Multi-speaker source separation (from a monophonic source) is something this architecture will probably do poorly at. The way this architecture is designed right now, it only really makes judgement about individual harmonics, which isn't enough to separate speakers. For example, here's a vocal over sin/square wave chords–it's incredibly easy for the network to identify the vocals, since all you need to do is filter out all of the straight lines:

screen shot 2017-12-14 at 04 51 27

I would suggest using a deeper U-net architecture (to take a larger context into account) if you want to do multi-speaker separation. Even that will only be able to succeed by memorizing facts about specific speakers, though... a better implementation might have two input spectrograms to a large U-net: the multi-speaker spectrogram, and a "reference" spectrogram of one of the speakers, with the target output being that speaker's separated audio. Generating data for that is still pretty easy (you can probably even use my same script, just run it on lots of single-speaker recordings) but getting a good network is the tricky part. It might be worthwhile to start on a simpler case like decomposing saw waves/square waves, where it's more obvious what the network is (and should be) doing.

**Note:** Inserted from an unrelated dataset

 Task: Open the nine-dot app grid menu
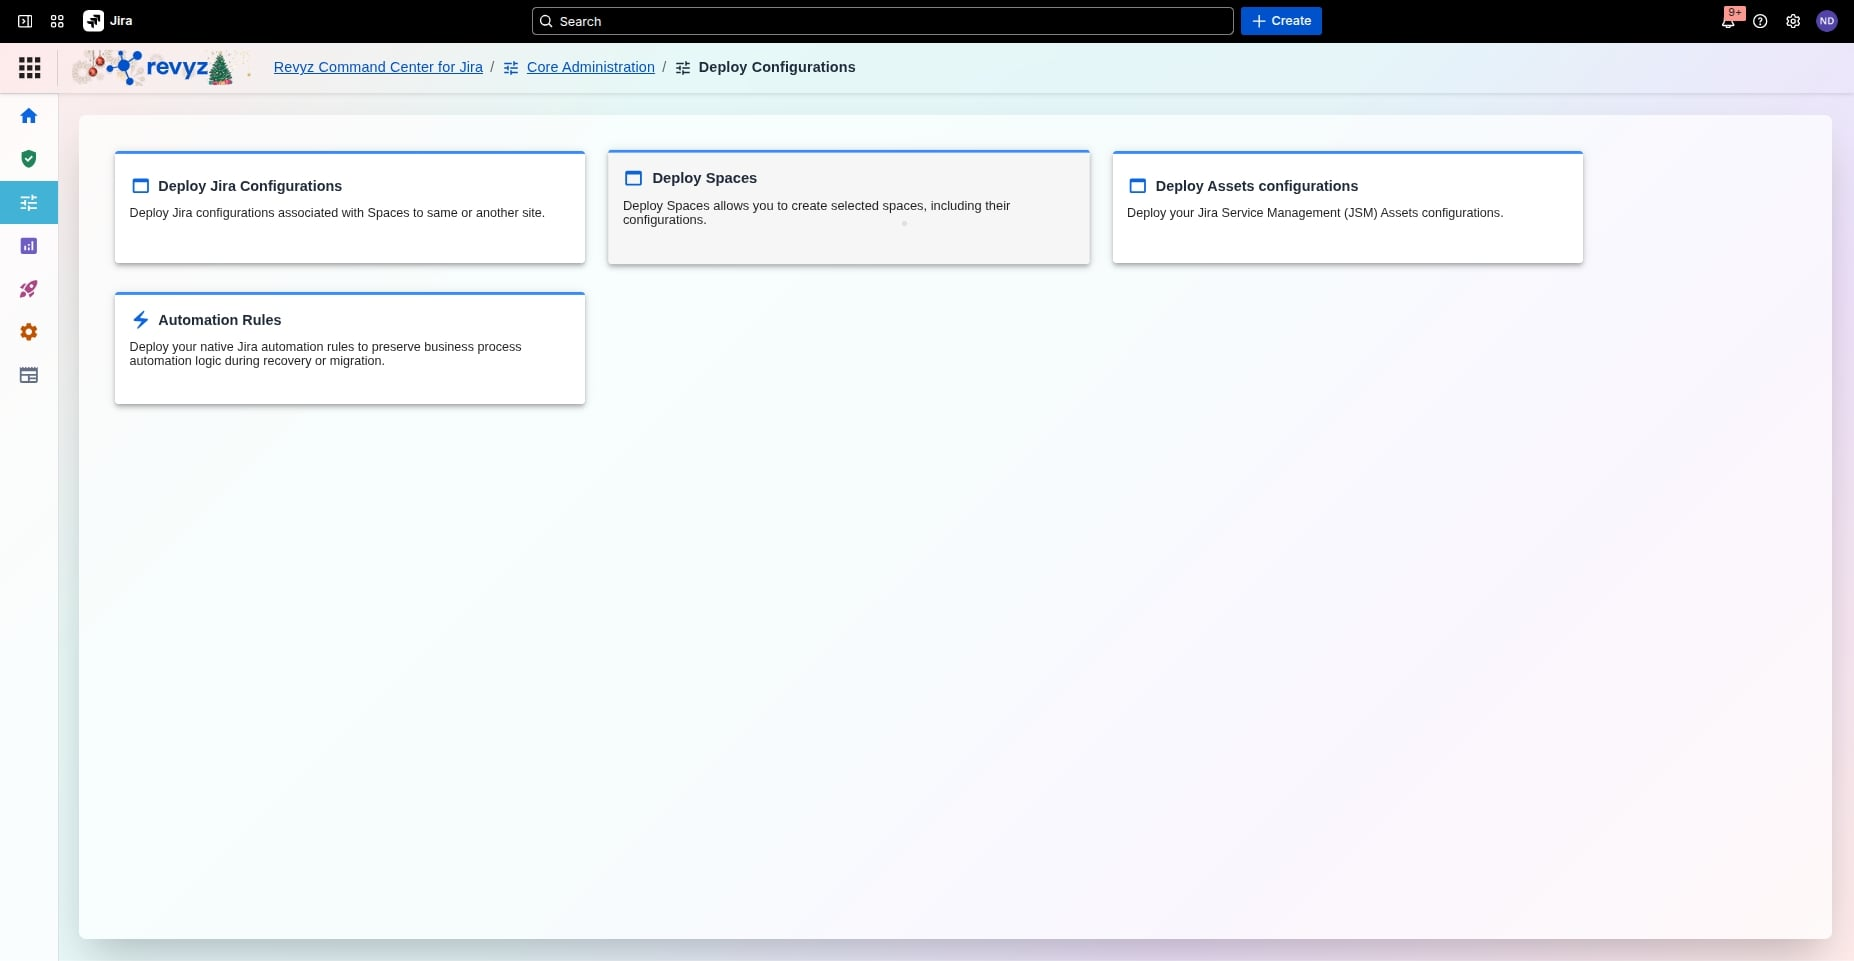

I found visualizing spectrograms (Audacity works well for this, as does Sonic Visualiser) was really helpful in understanding what the network should and shouldn't be able to do–if you can't tell the two speakers apart in spectrogram view (again, on a monophonic file), then it's unlikely that an image-to-image network in spectrogram space will be able to either.

jabelman commented 6 years ago

Any chance you could post your v2 or at least the implementation of the chop function you put in conversion.py, please?